Chief executive Philip Jansen welcomed the “clarity” shown in the government’s decision to give the Chinese tech company a limited role.

But he said the move would have “an impact of around £500m over the next five years” for BT, as the company posted a fall in profits.

BT, which also owns and runs the EE mobile network, revealed sales fell 2% to £17.2bn in the nine months to 31 December, with underlying pre-tax profits down 3% to £5.9bn.

Mr Jansen said BT would look through the government’s recommendations regarding Huawei, which limit the firm to involvement in only some non-sensitive infrastructure.
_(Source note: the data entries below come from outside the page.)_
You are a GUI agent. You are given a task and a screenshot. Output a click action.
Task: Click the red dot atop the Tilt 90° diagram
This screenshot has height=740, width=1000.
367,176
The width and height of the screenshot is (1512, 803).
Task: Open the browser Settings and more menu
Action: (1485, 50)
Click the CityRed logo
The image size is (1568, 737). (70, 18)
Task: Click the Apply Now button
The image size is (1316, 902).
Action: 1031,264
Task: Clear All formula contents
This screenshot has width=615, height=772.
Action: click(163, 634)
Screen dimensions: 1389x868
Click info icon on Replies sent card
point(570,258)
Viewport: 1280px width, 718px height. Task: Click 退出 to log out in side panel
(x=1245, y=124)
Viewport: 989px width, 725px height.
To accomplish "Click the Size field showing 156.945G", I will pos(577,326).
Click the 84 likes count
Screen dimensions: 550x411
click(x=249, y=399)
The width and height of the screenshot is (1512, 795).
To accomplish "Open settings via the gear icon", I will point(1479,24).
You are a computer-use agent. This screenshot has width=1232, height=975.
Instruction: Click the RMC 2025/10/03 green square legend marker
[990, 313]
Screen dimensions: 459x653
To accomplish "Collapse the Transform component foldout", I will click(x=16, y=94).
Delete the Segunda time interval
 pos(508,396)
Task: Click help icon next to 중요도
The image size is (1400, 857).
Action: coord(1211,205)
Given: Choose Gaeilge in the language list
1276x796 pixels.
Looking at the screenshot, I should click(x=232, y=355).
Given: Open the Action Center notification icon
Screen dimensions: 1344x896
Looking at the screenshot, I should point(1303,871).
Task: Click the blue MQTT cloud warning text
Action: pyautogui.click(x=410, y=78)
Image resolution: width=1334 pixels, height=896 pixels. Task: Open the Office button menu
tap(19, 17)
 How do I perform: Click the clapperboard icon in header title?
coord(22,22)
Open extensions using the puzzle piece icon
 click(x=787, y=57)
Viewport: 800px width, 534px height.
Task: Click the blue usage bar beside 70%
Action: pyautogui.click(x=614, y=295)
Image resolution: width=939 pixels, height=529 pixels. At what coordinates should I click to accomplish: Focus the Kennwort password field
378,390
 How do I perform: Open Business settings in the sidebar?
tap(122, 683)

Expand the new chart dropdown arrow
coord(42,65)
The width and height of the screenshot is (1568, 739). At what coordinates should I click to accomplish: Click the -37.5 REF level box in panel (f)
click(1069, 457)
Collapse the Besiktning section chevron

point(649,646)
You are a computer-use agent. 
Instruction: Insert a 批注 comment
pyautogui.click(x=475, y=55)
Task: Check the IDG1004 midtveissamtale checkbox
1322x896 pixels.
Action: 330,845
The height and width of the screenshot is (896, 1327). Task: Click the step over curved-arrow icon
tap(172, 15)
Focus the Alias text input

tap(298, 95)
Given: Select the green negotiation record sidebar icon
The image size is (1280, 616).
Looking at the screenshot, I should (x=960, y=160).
He said: “The security of our network is paramount for BT.

“We therefore welcome and are supportive of the clarity provided by government around the use of certain vendors in networks across the UK and agree that the priority should be the security of the UK’s communications infrastructure.”

BT is already rolling out 5G using Huawei radio equipment, although it is not using it in core systems, and is removing Huawei’s kit from the core of its 4G network.

Meanwhile, BT blamed competition, regulation and higher running costs for its poor results, warning the government that free-flowing trade must be a priority after the Brexit transition period ends next year.

It said: “Our contingency planning is focused on ensuring we can continue to provide uninterrupted service to our customers, including sufficient inventory to protect against potential import delays.”

Will Ryder, equity analyst at Hargreaves Lansdown said: “The government’s decision on Huawei’s role in the UK’s 5G network was always going to leave someone worse off – BT thinks it’s going to cost them an extra £500m.

“It’s likely the regulator will try to limit the amount that gets passed onto the consumer, so BT may end up taking a lot of it on the chin.

“BT’s trading results were disappointing, but not overly so. Ultimately, we don’t think the group’s long term outlook is changed dramatically by today’s announcement, though it hasn’t improved.”

Shares were down 5.7% in Thursday morning trading.